_Aim of the exercise_. Produce as output only the lines below starting at the line with "This screenshot has height=328, width=372." and continuing through the line with "Task: Add Bitcoin to watchlist via star icon", each one exactly as written.

_Dataset records_.

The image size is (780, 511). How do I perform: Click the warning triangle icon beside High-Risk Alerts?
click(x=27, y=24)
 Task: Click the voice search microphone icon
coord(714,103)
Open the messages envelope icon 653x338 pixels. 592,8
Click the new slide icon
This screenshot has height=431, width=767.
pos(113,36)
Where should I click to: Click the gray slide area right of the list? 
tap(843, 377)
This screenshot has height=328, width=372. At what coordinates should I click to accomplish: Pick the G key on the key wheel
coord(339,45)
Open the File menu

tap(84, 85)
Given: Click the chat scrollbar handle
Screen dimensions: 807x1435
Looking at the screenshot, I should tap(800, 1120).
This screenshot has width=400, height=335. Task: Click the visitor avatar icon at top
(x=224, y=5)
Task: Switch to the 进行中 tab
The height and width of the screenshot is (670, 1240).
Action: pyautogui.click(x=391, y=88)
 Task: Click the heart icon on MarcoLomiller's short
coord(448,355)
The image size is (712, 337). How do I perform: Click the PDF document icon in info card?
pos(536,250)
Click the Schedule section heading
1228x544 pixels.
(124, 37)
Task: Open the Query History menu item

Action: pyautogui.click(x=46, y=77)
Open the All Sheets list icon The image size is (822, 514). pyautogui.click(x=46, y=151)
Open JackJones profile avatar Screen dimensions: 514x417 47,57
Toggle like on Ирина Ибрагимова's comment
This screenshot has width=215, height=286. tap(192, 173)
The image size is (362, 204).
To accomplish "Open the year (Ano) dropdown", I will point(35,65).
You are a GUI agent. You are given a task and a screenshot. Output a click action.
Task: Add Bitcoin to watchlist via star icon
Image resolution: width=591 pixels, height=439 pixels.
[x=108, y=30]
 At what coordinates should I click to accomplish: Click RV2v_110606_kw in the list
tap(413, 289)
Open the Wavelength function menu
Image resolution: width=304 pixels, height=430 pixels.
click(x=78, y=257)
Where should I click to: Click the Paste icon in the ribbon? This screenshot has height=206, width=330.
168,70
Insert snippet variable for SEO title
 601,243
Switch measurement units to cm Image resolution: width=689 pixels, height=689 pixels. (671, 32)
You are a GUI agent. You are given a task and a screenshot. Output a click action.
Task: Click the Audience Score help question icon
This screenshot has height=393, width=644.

_Answer for the task_.
This screenshot has height=328, width=372. At what coordinates should I click to accomplish: Pick the G key on the key wheel
coord(339,45)
Open the File menu

tap(84, 85)
Given: Click the chat scrollbar handle
Screen dimensions: 807x1435
Looking at the screenshot, I should tap(800, 1120).
This screenshot has width=400, height=335. Task: Click the visitor avatar icon at top
(x=224, y=5)
Task: Switch to the 进行中 tab
The height and width of the screenshot is (670, 1240).
Action: pyautogui.click(x=391, y=88)
 Task: Click the heart icon on MarcoLomiller's short
coord(448,355)
The image size is (712, 337). How do I perform: Click the PDF document icon in info card?
pos(536,250)
Click the Schedule section heading
1228x544 pixels.
(124, 37)
Task: Open the Query History menu item

Action: pyautogui.click(x=46, y=77)
Open the All Sheets list icon The image size is (822, 514). pyautogui.click(x=46, y=151)
Open JackJones profile avatar Screen dimensions: 514x417 47,57
Toggle like on Ирина Ибрагимова's comment
This screenshot has width=215, height=286. tap(192, 173)
The image size is (362, 204).
To accomplish "Open the year (Ano) dropdown", I will point(35,65).
You are a GUI agent. You are given a task and a screenshot. Output a click action.
Task: Add Bitcoin to watchlist via star icon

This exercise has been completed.